WholeLottaLove
Haha - I am lost (not your fault...I am just very slow with mathematical concepts, unfortunately)
I understand that for certain values of x,(say if x =2) (4x-1) and (x+1) would be positive but (x-3) would be negative. But why would we bother finding what is positive and what is negative? I almost feel as if testing a series of integers and fractions, both positive and negative, would be a quicker way to figure out the right answer. Still, I am trying to get the concepts buttoned down.
What I explained above is how to study an abs value from a theoretical point of view, because you original methos is wrong.
Of course this is not required to answer the question, you can try with real number and see what you find out.
But am I trying to explain how an abs function works, for instance your original method
I. f(x) = (4x-1) + (x-3) + (x+1)
II. f(x) = -(4x-1) + -(x-3) + -(x-1)
does not work to find the answer. The function cannot be reduced to that form!

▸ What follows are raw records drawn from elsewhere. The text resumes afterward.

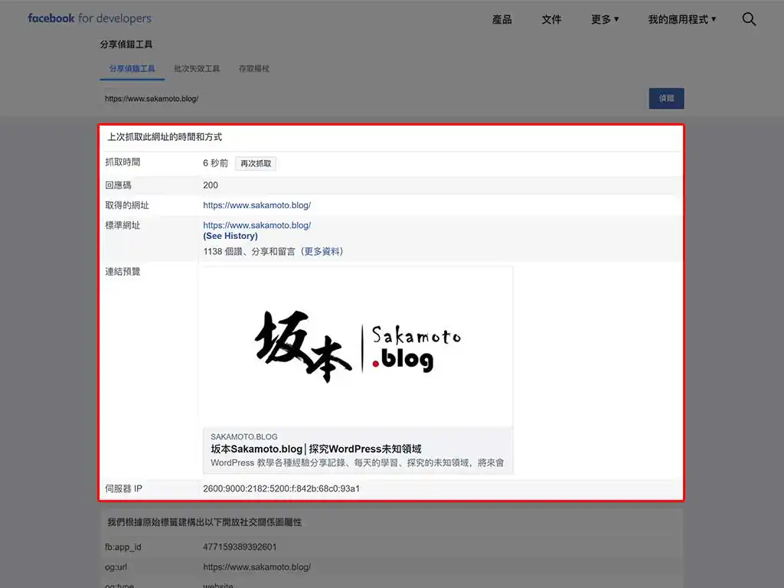Expand the 我的應用程式 dropdown
The width and height of the screenshot is (784, 588).
681,19
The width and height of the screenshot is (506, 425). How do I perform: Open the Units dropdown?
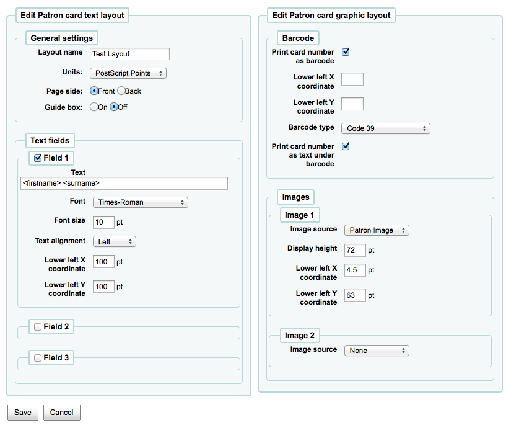tap(128, 73)
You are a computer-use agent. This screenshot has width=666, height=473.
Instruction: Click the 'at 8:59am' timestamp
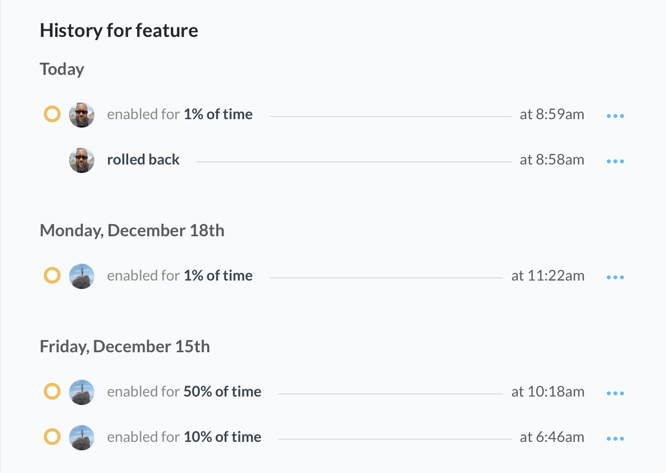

"But why would we bother finding what is positive and what is negative? "
This is required to study an abs value. In my original post you see the graph of F(X), and you notice that is defined into sections.
Each section is one of the intervals above, and in each one of those the fucntion has a different equation.
The concept that I apply here is the same as the one that you would apply to solve
\(y=|x|\)
How would you study this?
for x>0 => y=x
for x<0 => y=-x
Define where the funct is positive, treat each part as a separate equation. The concept in the question is the same, only involves more intervals.